Lawmakers Seek Review of Ford’s Agreement With Chinese Battery Maker

Lawmakers Seek Review of Ford’s Agreement With Chinese Battery Maker
Ford CEO Jim Farley announces at a press conference in Romulus, Mich., that Ford Motor Company will be partnering with Contemporary Amperex Technology Co. Ltd. (CATL) to create an electric vehicle battery plant in Michigan on Feb. 13, 2023. (Bill Pugliano/Getty Images)
Terri Wu

U.S. lawmakers are seeking to review the license agreement between Ford Motor Co. and a Chinese battery maker.

They’re concerned that the deal will facilitate China’s global dominance in electric vehicle (EV) battery technology with U.S. taxpayers’ money and will increase America’s reliance on Chinese critical raw materials. According to the lawmakers, the Chinese battery maker’s supply chain in Xinjiang also raised a question about forced labor and the potential violation of the Uyghur Forced Labor Prevention Act.

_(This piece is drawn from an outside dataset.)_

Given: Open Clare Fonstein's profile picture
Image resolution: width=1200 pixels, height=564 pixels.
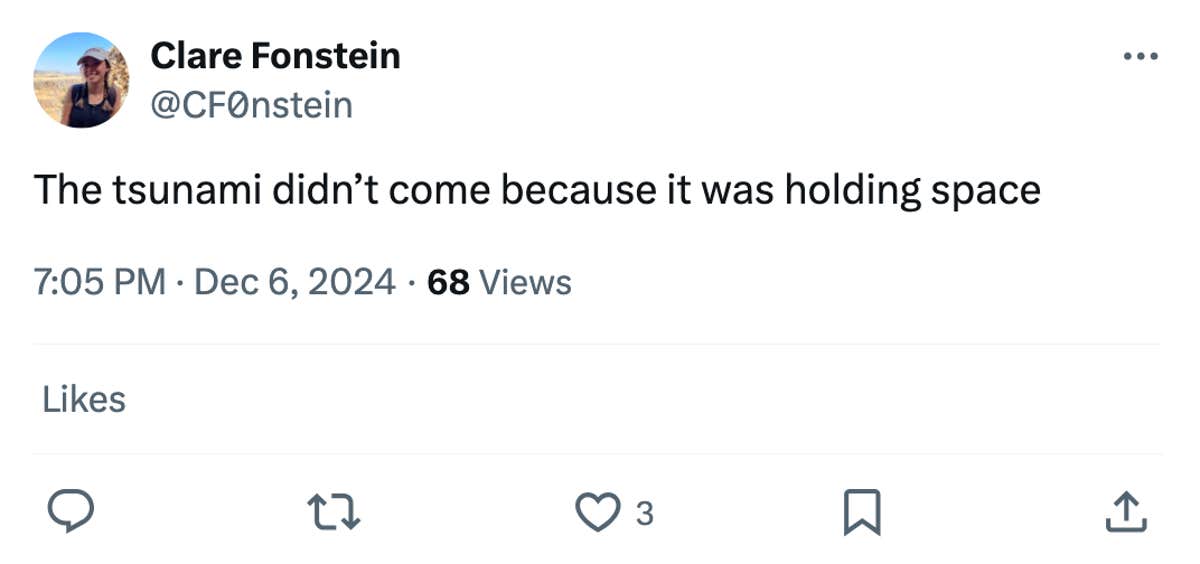Looking at the screenshot, I should click(81, 80).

In February, Ford announced that a new $3.5 billion plant would be built in Marshall, Michigan, 100 miles west of Detroit, to produce lithium-iron-phosphate batteries, better known as LFP, a type of battery that’s cheaper but less energy-dense than the nickel-cobalt-manganese batteries that currently dominate the market.

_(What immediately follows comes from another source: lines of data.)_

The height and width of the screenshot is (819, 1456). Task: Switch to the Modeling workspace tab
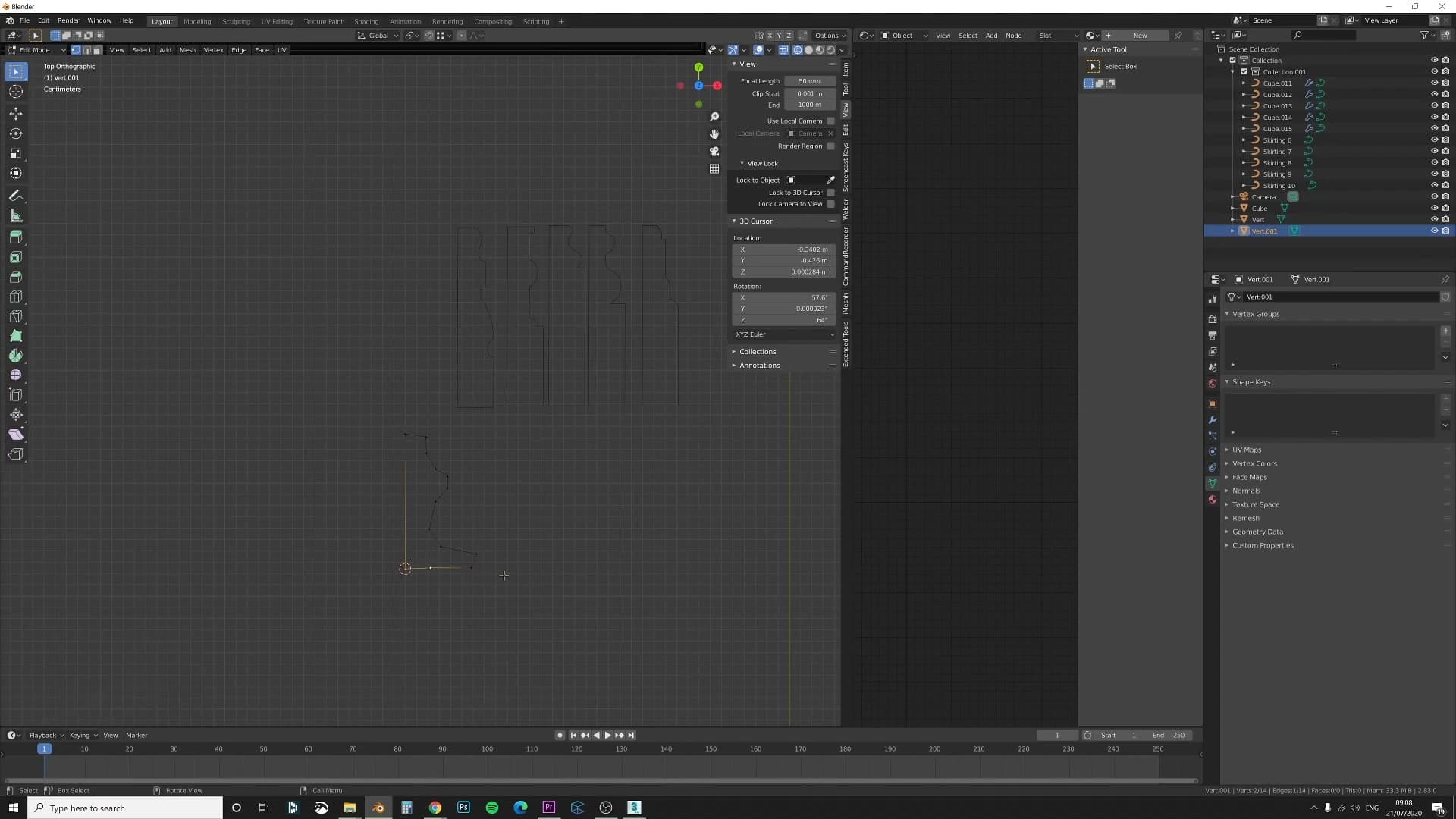pyautogui.click(x=197, y=21)
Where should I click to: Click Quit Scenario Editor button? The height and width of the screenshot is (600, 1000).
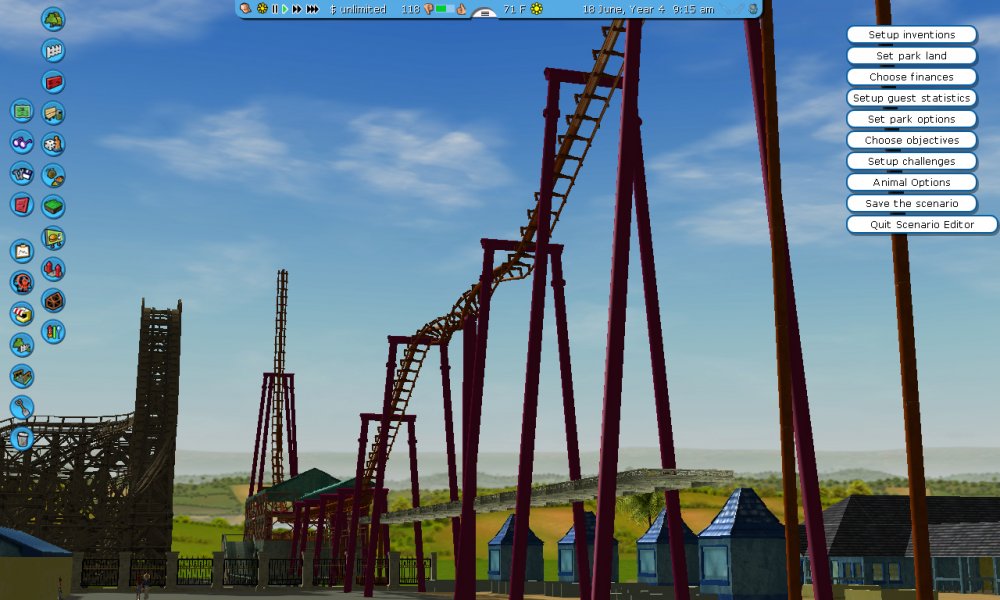921,225
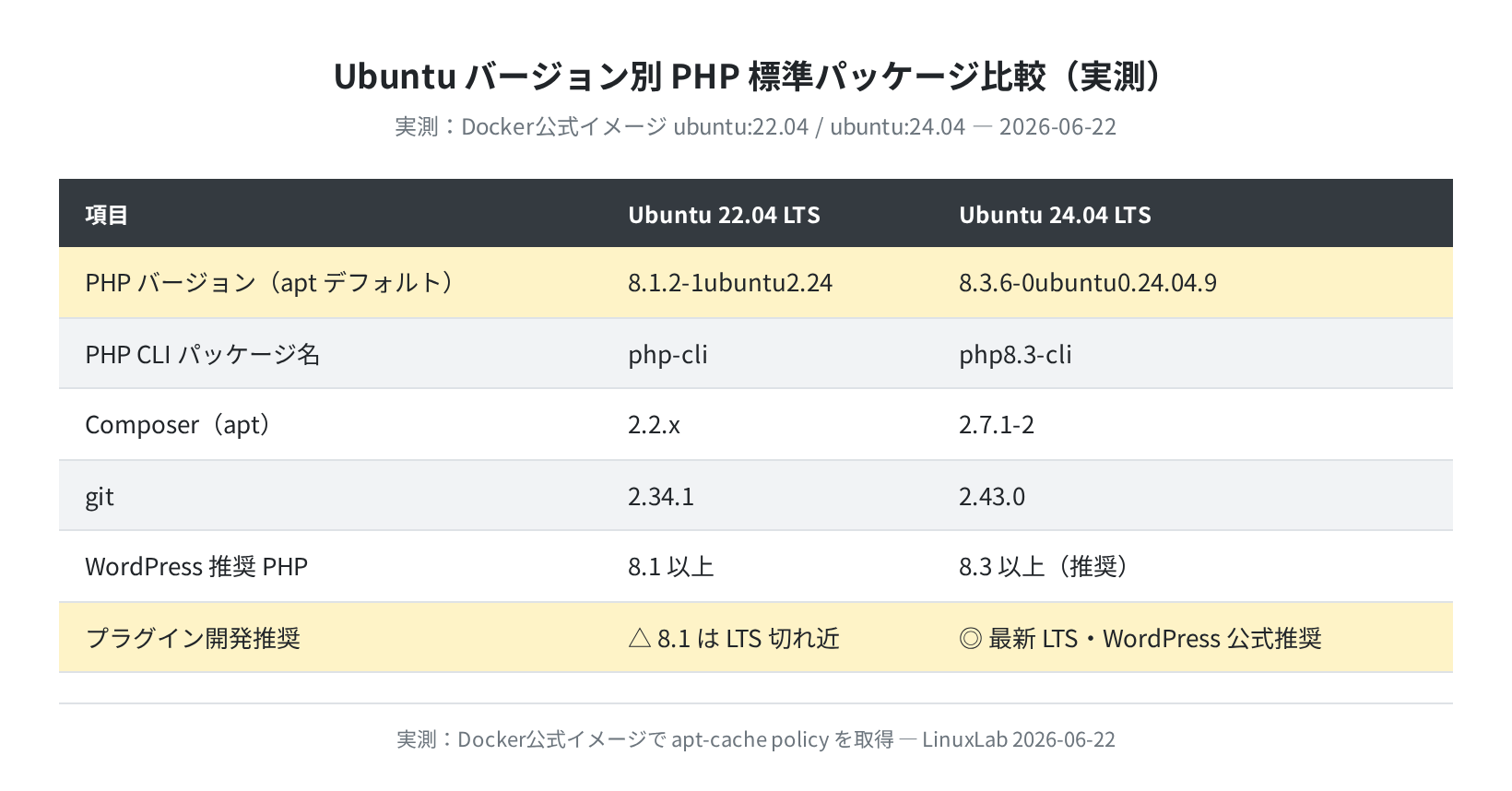Click the footer note mentioning 'apt-cache policy'

(755, 739)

A wholly owned subsidiary will own the factory and employ the workers, Ford said, while China’s Contemporary Amperex Technology Co. Ltd. (CATL), as part of a licensing agreement, will provide the EV battery technology, some equipment, and workers. CATL is the world’s largest manufacturer of EV batteries and is known for its dominance in LFP batteries. Ford expects production to begin in 2026, with the plant estimated to produce enough batteries for 400,000 EVs each year.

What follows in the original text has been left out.